Friday, July 23, 2004

Nothing TV

So, this year’s Big Brother has been punctuated by moments of violence and farce. This is surely one of the beauties of the show. The accusation is that Big Brother is just a bunch of stupid, attention seeking wannabes being boring. Well, now they’re destroying each other, isn’t this what the detractors want?

The ‘drunken brawl’ in the house a couple of weeks ago lead to the live feeds being cut from E4 for an hour. Sixteen people watching at 3am on a Thursday morning actually called the police in response to the argument. Que?

I find the live feeds surprisingly resting, on Tuesday I was watching them all doing nothing very much and started to surf the channels. I wasn’t aware, but I was actually on E4+1 (watching the re-run of nothing very much happening an hour earlier).

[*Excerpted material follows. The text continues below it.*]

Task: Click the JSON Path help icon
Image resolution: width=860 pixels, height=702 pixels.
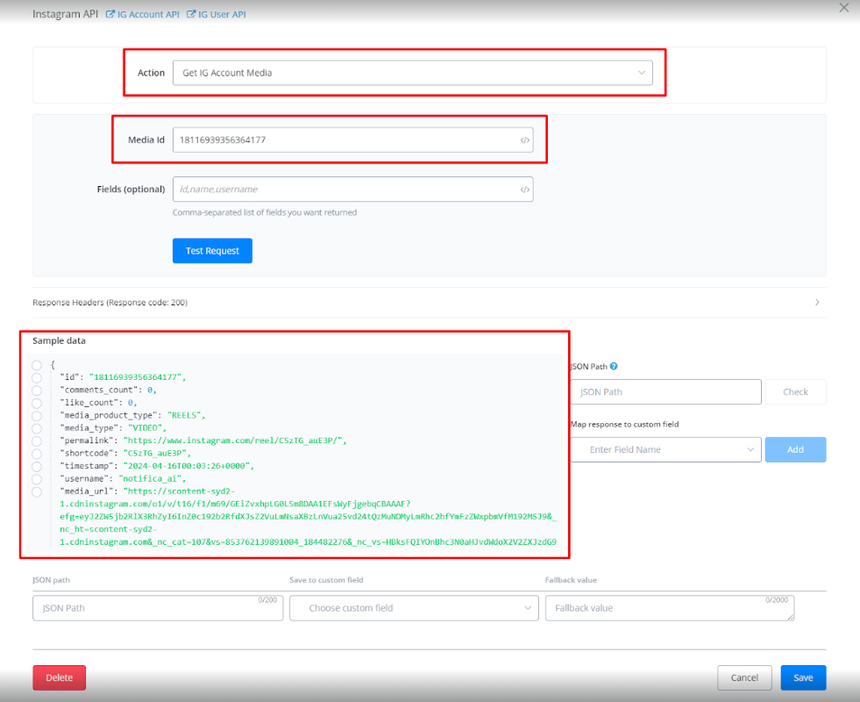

From channel 164 I moved to 166, which is Overload, a teleshopping channel. At night they show Babestation, a show with a format that is replicated throughout satellite TV after 10pm. The screen is split into four; in each window is a ‘glamour’ girl apparently on titillating callers on premium rate chat lines.

Anyway, I inadvertently tripped over Overload (you can throw in a few “Yeah Rights” in here if you want). Except were no girls to be seen. The bar at the bottom showing the text messages was gently ticking over. The four windows were there, the beds they normally sit on were there. But the people weren’t there.

I watched; hypnotised at this totally dormant show, no test card, no announcement telling us that normal service will be resumed. Nothing. The unmanned fixed cameras just whirred away. It was like Big Brother with no contestants. I watched and watched and watched for maybe fifteen minutes longer than I’ve ever watched a Big Brother live feed.

Eventually, a girl appeared and picked up her phone. Slowly the vacant windows were populated and the show returned to normal. Perhaps there’d been a fire alarm or something.

Over stimulated by the movement on the screen I turned back to E4, never to return to Overload ever again. For the shortest period of time, they seemed to have stumbled on the perfect TV format.